**What this task involves:**
Your answer should consist only of the lines below from the one with "Task: Click the 添加分组 tab" through the one with "Task: Click the About panel header", copied exactly.
─── Input data ───
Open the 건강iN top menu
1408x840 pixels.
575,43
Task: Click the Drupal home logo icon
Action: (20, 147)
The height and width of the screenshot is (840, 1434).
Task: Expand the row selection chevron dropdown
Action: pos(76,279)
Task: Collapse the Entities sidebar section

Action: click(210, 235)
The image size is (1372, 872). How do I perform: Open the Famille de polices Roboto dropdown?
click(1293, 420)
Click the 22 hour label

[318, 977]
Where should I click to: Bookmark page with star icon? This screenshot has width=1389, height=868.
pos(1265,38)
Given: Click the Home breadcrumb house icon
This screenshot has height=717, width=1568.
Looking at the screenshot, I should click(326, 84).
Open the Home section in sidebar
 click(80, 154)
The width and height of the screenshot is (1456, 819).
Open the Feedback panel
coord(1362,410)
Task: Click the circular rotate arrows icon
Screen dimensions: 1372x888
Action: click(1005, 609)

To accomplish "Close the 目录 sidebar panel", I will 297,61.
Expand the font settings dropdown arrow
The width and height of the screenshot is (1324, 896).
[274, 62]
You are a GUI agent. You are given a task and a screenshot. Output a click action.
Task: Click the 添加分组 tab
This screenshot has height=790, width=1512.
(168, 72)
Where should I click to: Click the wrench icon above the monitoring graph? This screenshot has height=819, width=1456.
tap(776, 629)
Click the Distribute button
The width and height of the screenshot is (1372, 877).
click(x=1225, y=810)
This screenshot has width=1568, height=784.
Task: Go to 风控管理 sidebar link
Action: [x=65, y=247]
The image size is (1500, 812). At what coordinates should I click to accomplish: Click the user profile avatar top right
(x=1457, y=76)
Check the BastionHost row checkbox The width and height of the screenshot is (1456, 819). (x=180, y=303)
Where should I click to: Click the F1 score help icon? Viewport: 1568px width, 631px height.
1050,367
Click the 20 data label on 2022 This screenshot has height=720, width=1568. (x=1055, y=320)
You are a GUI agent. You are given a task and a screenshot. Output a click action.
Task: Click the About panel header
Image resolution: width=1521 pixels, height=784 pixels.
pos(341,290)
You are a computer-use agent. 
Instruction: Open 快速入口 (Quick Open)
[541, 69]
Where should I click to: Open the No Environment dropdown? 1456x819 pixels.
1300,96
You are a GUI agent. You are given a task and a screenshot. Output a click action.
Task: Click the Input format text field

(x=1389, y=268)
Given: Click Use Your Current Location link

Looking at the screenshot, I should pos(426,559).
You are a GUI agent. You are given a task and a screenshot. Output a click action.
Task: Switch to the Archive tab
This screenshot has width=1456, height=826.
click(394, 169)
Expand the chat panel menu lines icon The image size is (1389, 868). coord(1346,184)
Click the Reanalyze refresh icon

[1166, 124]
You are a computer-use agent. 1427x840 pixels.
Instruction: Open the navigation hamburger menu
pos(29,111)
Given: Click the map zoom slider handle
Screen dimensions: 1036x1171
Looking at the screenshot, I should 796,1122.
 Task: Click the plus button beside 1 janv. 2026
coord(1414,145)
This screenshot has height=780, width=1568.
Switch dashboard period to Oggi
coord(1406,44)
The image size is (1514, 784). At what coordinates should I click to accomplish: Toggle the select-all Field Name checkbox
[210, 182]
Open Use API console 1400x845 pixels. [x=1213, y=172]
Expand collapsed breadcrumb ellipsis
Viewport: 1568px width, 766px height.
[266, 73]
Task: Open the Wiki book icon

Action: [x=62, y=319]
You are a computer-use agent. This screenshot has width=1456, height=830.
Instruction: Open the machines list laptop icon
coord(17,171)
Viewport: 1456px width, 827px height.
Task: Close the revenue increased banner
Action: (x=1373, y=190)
───
**Answer to this problem:**
Task: Click the 添加分组 tab
This screenshot has height=790, width=1512.
(168, 72)
Where should I click to: Click the wrench icon above the monitoring graph? This screenshot has height=819, width=1456.
tap(776, 629)
Click the Distribute button
The width and height of the screenshot is (1372, 877).
click(x=1225, y=810)
This screenshot has width=1568, height=784.
Task: Go to 风控管理 sidebar link
Action: [x=65, y=247]
The image size is (1500, 812). At what coordinates should I click to accomplish: Click the user profile avatar top right
(x=1457, y=76)
Check the BastionHost row checkbox The width and height of the screenshot is (1456, 819). (x=180, y=303)
Where should I click to: Click the F1 score help icon? Viewport: 1568px width, 631px height.
1050,367
Click the 20 data label on 2022 This screenshot has height=720, width=1568. (x=1055, y=320)
You are a GUI agent. You are given a task and a screenshot. Output a click action.
Task: Click the About panel header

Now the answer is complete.